→ **TAREAS**
[1] Según el texto sobre la verosimilitud en el teatro, ¿cuáles son las tres grandes reglas del teatro?
[2] Cita literalmente el fragmento del texto sobre la verosimilitud en el teatro que empieza con «Hay tres grandes» y continúa hasta «un espacio reducido.».
[3] Indica si cada una de estas afirmaciones coincide con el texto sobre la verosimilitud en el teatro: (a) la obra original es la del texto; (b) el espacio teatral ya es reducido en el imaginario del autor; (c) las tres grandes reglas del teatro rigen solo en el teatro moderno. Responde sí o no y cita las palabras del texto que lo deciden.

→ **TEXTO**
==*==

El sentido de la verosimilitud en la historia del arte, y concretamente en la historia del teatro, siempre ha tenido mucho que ver con el sentido del imaginario y de lo real: ¿Qué es real y qué pertenece al imaginario?¿Qué está aceptado por una sociedad?¿Qué podemos entender y asimilar?¿Qué podemos disfrutar y qué no podemos disfrutar?
Hay tres grandes reglas en el teatro desde su nacimiento hasta hoy; son las reglas del espacio, el tiempo y la causalidad. El espacio teatral es un espacio reducido, convencionalmente reducido, y no sólo porque lo sea al representarse una obra, sino que ya lo es en el imaginario del autor. La obra original no es la del texto. La obra original se construye en la imaginación del escritor, y cuando la construye lo hace ya en un espacio reducido.

==*==

→ **DATOS GUARDADOS**
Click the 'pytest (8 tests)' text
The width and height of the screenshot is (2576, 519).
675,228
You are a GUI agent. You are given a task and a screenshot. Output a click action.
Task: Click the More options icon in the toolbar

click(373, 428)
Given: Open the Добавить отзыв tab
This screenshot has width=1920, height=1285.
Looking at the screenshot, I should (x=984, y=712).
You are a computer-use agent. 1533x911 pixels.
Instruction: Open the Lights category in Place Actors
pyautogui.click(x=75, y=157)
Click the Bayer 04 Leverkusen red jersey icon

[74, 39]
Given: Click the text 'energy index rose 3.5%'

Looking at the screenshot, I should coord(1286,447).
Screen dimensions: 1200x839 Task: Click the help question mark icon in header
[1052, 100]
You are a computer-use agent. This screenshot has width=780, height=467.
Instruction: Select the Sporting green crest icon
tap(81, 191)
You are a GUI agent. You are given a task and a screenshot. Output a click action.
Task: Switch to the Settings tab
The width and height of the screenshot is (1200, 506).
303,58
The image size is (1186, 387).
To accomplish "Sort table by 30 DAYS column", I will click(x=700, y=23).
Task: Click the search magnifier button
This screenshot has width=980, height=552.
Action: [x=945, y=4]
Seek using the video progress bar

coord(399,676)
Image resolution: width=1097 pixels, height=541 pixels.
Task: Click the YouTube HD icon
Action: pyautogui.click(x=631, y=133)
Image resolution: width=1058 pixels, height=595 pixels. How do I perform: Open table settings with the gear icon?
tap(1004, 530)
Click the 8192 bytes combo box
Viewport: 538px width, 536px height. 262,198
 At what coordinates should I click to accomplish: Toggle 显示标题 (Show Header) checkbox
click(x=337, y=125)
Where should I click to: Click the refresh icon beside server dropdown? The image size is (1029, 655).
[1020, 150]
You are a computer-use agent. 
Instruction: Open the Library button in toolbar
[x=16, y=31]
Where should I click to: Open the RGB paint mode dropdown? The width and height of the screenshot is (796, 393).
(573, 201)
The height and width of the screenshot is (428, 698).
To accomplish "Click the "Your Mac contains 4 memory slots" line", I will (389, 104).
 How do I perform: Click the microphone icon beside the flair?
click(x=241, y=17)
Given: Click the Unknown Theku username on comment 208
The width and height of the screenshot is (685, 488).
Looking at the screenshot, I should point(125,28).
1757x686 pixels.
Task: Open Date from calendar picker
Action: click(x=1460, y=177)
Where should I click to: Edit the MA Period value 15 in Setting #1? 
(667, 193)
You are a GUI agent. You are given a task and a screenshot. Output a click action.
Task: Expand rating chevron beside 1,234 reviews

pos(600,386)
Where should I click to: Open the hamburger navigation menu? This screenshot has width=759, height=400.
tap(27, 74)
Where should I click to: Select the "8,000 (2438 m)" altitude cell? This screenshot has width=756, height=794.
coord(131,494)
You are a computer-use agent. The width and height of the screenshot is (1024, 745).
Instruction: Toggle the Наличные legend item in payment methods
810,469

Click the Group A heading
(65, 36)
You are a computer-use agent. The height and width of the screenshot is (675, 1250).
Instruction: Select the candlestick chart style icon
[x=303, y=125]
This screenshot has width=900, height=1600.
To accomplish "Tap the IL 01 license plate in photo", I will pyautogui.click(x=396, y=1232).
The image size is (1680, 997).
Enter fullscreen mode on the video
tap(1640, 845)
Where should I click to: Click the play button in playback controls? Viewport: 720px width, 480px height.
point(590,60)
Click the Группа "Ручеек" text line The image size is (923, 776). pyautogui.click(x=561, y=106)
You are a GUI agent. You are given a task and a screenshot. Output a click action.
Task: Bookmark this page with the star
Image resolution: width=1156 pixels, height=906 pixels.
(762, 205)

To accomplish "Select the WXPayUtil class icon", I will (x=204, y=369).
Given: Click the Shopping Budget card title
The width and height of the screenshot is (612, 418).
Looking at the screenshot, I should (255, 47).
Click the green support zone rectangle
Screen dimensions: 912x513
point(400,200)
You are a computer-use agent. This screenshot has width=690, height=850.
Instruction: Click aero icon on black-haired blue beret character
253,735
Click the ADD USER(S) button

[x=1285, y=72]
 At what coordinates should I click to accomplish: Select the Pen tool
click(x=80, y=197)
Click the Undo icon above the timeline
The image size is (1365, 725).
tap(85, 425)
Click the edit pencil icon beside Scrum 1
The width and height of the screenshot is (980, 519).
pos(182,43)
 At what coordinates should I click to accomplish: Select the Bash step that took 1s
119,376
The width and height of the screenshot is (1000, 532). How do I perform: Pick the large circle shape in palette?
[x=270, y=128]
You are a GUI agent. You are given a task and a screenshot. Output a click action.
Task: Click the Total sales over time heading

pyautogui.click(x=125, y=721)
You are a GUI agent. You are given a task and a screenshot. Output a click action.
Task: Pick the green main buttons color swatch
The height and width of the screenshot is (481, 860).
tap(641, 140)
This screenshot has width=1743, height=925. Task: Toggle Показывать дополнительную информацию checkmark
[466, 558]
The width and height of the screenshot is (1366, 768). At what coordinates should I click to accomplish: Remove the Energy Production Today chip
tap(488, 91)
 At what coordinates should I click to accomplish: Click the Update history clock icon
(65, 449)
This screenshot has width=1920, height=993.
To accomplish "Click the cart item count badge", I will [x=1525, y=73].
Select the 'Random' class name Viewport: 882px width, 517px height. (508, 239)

==*==

→ **SOLUCIONES**
[1] Las reglas del espacio, el tiempo y la causalidad.

[2]
Hay tres grandes reglas en el teatro desde su nacimiento hasta hoy; son las reglas del espacio, el tiempo y la causalidad. El espacio teatral es un espacio reducido, convencionalmente reducido, y no sólo porque lo sea al representarse una obra, sino que ya lo es en el imaginario del autor. La obra original no es la del texto. La obra original se construye en la imaginación del escritor, y cuando la construye lo hace ya en un espacio reducido.

[3]
(a) No: «La obra original no es la del texto.»
(b) Sí: «sino que ya lo es en el imaginario del autor».
(c) No: «Hay tres grandes reglas en el teatro desde su nacimiento hasta hoy».